__Trecho fornecido__.
»»

Então, se houve três momentos tão díspares em uma única década — uma crise, um ajuste e um crescimento muito rápido —, a desigualdade pode ter subido por qualquer razão: pode ter subido porque a crise atingiu os trabalhadores, e aí a desigualdade teria subido no começo da década; pode ter subido no meio da década, porque o ajuste foi seletivo e privilegiou alguns grupos e não outros; ou pode ter subido no final da década, durante o milagre econômico, eventualmente pela razão apontada pela teoria da época, de que a qualificação de mão de obra foi super-recompensada para os poucos trabalhadores qualificados.

««

__Dados__.
»»

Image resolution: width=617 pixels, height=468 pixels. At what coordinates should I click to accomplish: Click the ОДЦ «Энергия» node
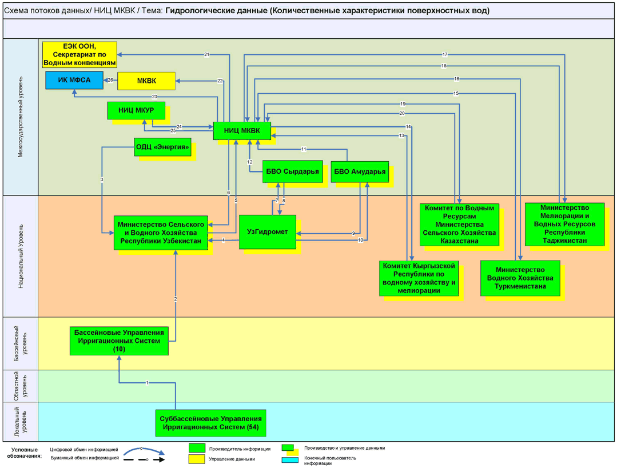tap(162, 147)
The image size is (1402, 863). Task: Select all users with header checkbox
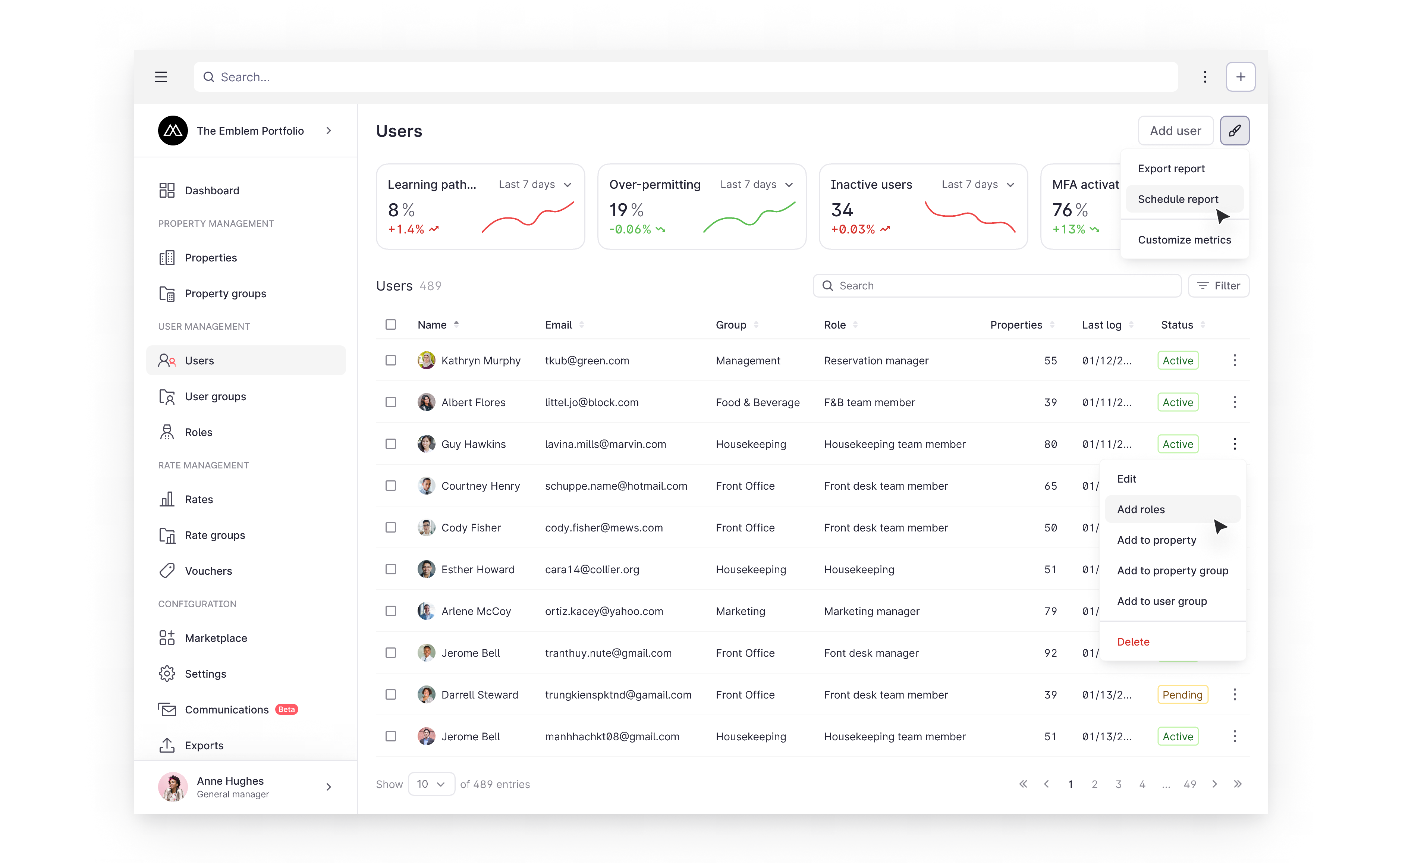coord(390,325)
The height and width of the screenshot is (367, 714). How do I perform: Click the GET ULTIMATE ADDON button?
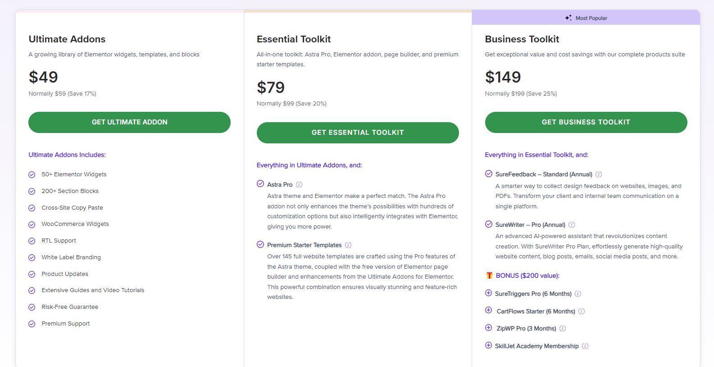[129, 122]
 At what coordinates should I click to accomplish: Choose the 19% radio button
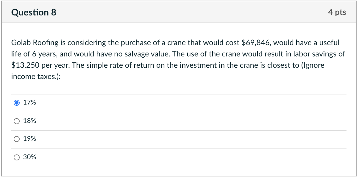[17, 139]
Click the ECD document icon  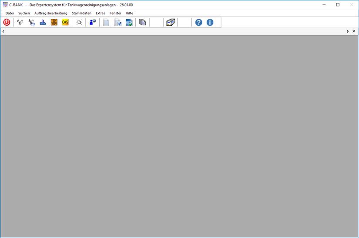tap(129, 22)
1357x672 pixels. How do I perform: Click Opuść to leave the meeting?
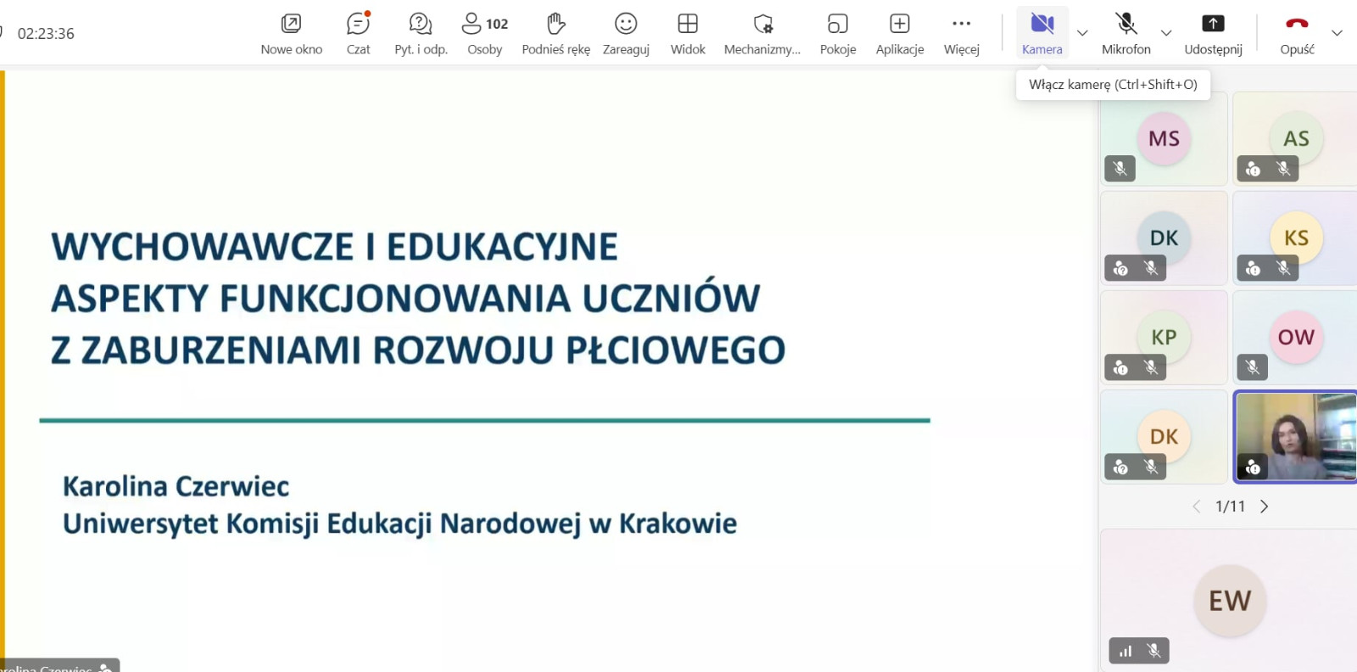click(1297, 33)
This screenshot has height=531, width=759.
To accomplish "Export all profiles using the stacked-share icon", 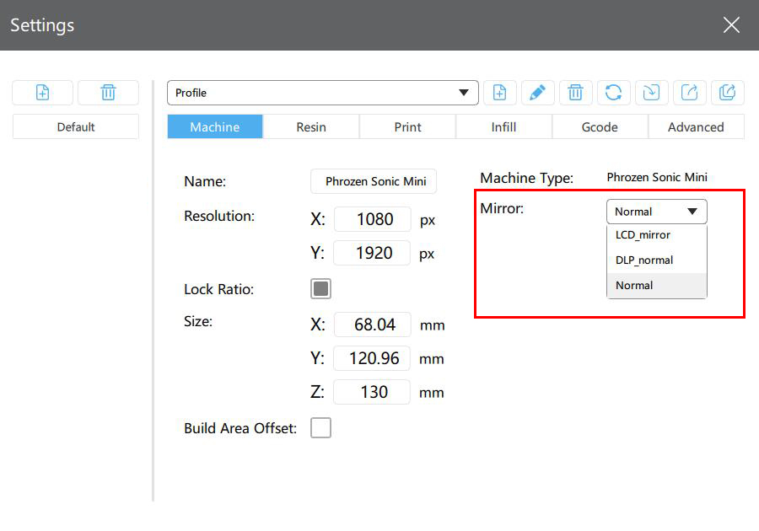I will click(727, 93).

««

__O que se pede__.
Diga se cada afirmação abaixo está de acordo com o trecho sobre a desigualdade na década. Responda sim ou não e cite as palavras do trecho que decidem.
(a) O trecho aponta três momentos na década: uma crise, um ajuste e um crescimento muito rápido.
(b) O trecho apresenta o ajuste como algo que favoreceu todos os grupos por igual.
(c) Pela teoria da época, a qualificação foi super-recompensada porque havia muitos trabalhadores qualificados.

__Resultado da tarefa__.
(a) Sim: "uma crise, um ajuste e um crescimento muito rápido".
(b) Não: "o ajuste foi seletivo e privilegiou alguns grupos e não outros".
(c) Não: "a qualificação de mão de obra foi super-recompensada para os poucos trabalhadores qualificados".